--- Problem statement ---
Each record is to be copied exactly as written.

[Dataset entries]
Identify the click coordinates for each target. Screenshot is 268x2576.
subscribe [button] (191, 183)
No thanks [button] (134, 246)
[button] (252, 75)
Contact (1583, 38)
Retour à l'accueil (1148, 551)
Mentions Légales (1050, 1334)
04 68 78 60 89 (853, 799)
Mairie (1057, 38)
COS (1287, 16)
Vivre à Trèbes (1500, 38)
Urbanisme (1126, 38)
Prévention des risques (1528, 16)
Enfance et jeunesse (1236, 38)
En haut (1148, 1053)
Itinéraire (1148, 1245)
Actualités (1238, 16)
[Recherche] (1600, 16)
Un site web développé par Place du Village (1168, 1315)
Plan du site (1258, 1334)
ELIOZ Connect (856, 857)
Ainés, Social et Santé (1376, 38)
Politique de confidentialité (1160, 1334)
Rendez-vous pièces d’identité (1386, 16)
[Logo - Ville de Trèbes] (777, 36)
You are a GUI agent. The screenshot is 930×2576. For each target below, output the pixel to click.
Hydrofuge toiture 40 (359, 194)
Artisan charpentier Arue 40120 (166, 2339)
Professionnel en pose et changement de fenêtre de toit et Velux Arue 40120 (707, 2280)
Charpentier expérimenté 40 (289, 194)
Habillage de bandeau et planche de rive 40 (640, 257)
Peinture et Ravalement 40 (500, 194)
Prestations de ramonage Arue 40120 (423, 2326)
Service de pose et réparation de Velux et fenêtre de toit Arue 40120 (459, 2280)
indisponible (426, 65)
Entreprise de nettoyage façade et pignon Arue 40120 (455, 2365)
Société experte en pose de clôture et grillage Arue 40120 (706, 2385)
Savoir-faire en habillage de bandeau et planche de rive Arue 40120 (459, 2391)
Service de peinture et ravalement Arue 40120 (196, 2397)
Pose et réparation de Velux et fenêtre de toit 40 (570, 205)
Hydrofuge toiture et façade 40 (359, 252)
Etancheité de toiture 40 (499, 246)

--- Answer for this exercise ---
Identify the click coordinates for each target. Screenshot is 268x2576.
subscribe [button] (191, 183)
No thanks [button] (134, 246)
[button] (252, 75)
Contact (1583, 38)
Retour à l'accueil (1148, 551)
Mentions Légales (1050, 1334)
04 68 78 60 89 (853, 799)
Mairie (1057, 38)
COS (1287, 16)
Vivre à Trèbes (1500, 38)
Urbanisme (1126, 38)
Prévention des risques (1528, 16)
Enfance et jeunesse (1236, 38)
En haut (1148, 1053)
Itinéraire (1148, 1245)
Actualités (1238, 16)
[Recherche] (1600, 16)
Un site web développé par Place du Village (1168, 1315)
Plan du site (1258, 1334)
ELIOZ Connect (856, 857)
Ainés, Social et Santé (1376, 38)
Politique de confidentialité (1160, 1334)
Rendez-vous pièces d’identité (1386, 16)
[Logo - Ville de Trèbes] (777, 36)
You are a GUI agent. The screenshot is 930×2576. For each target below, output the pixel to click.
Hydrofuge toiture 40 (359, 194)
Artisan charpentier Arue 40120 (166, 2339)
Professionnel en pose et changement de fenêtre de toit et Velux Arue 40120 (707, 2280)
Charpentier expérimenté 40 (289, 194)
Habillage de bandeau et planche de rive 40 (640, 257)
Peinture et Ravalement 40 (500, 194)
Prestations de ramonage Arue 40120 (423, 2326)
Service de pose et réparation de Velux et fenêtre de toit Arue 40120 (459, 2280)
indisponible (426, 65)
Entreprise de nettoyage façade et pignon Arue 40120 (455, 2365)
Société experte en pose de clôture et grillage Arue 40120 (706, 2385)
Savoir-faire en habillage de bandeau et planche de rive Arue 40120 (459, 2391)
Service de peinture et ravalement Arue 40120 (196, 2397)
Pose et réparation de Velux et fenêtre de toit 40 (570, 205)
Hydrofuge toiture et façade 40 (359, 252)
Etancheité de toiture 40 (499, 246)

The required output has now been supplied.